И еще ему подумалось: если б ценой своей жизни можно было выторговать у смерти этого «котенка», над которым она кружит, как хищная птица над голубкой, он бы не поколебался. И не испытанное дотоле умиление охватило его: этот решительный, даже суровый человек готов был сейчас с такой нежностью целовать эти ручки и головку, на какую не всякая женщина способна.

Тем временем совсем стемнело. В комнату вошла пани Эмилия, рукой заслоняя голубоватый свет ночника.

– Спит? – шепотом спросила она, ставя ночник на столик в изголовье постели.

– Спит, – ответил Поланецкий тоже шепотом.

Мать стала всматриваться в спящую девочку.
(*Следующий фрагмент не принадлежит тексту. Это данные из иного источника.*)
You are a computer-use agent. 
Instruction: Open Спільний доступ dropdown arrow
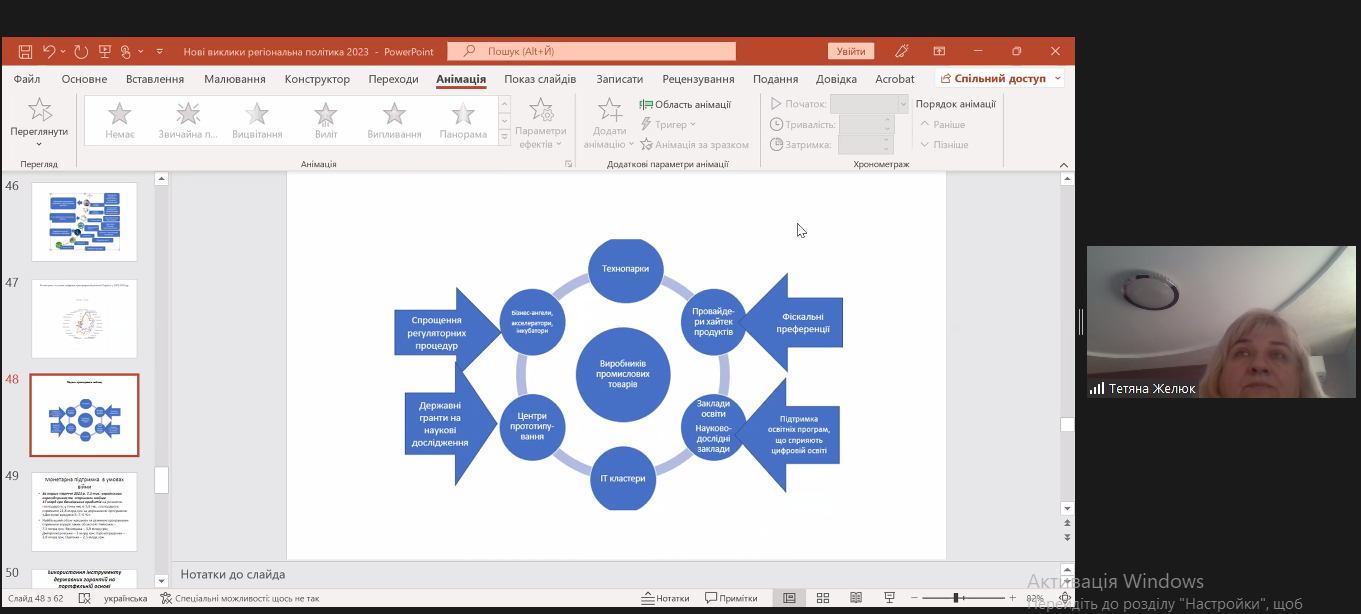click(1056, 79)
– Видите, – продолжал тихо Поланецкий, – какое ровное и спокойное дыхание. Завтра ей будет лучше.

– Конечно, – с улыбкой отвечала мать.

– А теперь последуйте ее примеру. Идите спать! Не то я не на шутку рассержусь.

Глаза ее обратились на него, благодарно улыбаясь. В слабом голубоватом свете ночника она казалась волшебным видением. И, глядя на ее ангельское лицо, Поланецкий невольно подумал, что они с Литкой – точно неземные существа, по чистому недоразумению оказавшиеся в этом мире.

– Конечно, – повторила она. – Теперь я могу отдохнуть. Пришли Марыня с Васковским. Марыня хочет непременно остаться на ночь.

– Тем лучше. Она очень хорошо за ней ухаживает, Спокойной ночи!

– Спокойной ночи.

Опять оставшись один, Поланецкий стал думать о Марыне. Узнав, что сейчас увидит ее, ни о чем другом он думать уже не мог и все спрашивал себя: в силу какой удивительной загадки природы полюбил он не пани Эмилию, хотя она явно красивей и, наверно, добрей и лучше, сама способна на самоотверженную любовь, – а именно эту девушку, которую он несравненно меньше знал и, заслуженно или незаслуженно, меньше уважал? Стоило ей только появиться, и у него пробуждались чувства, которые мужчина испытывает лишь при виде своей избранницы, тогда как на пани Эмилию при всей ее женственности смотрел он, как на картину или статую. В чем тут дело, отчего, чем интеллигентней и утонченней человек чем впечатлительней, тем большее он различие проводит между женщинами? И он не находил другого ответа, кроме того, который слышал от молодого доктора, влюбленного в Краславскую: «Я ее не идеализирую, но ничего не могу с собой поделать» Однако это лишь подтверждало факт, а не объясняло, но искать причину уже времени не было: дверь открылась, и вошла Марыня. Они обменялись кивком. Поланецкий бесшумно переставил кресло к кровати больной, знаком указав Марыне сесть.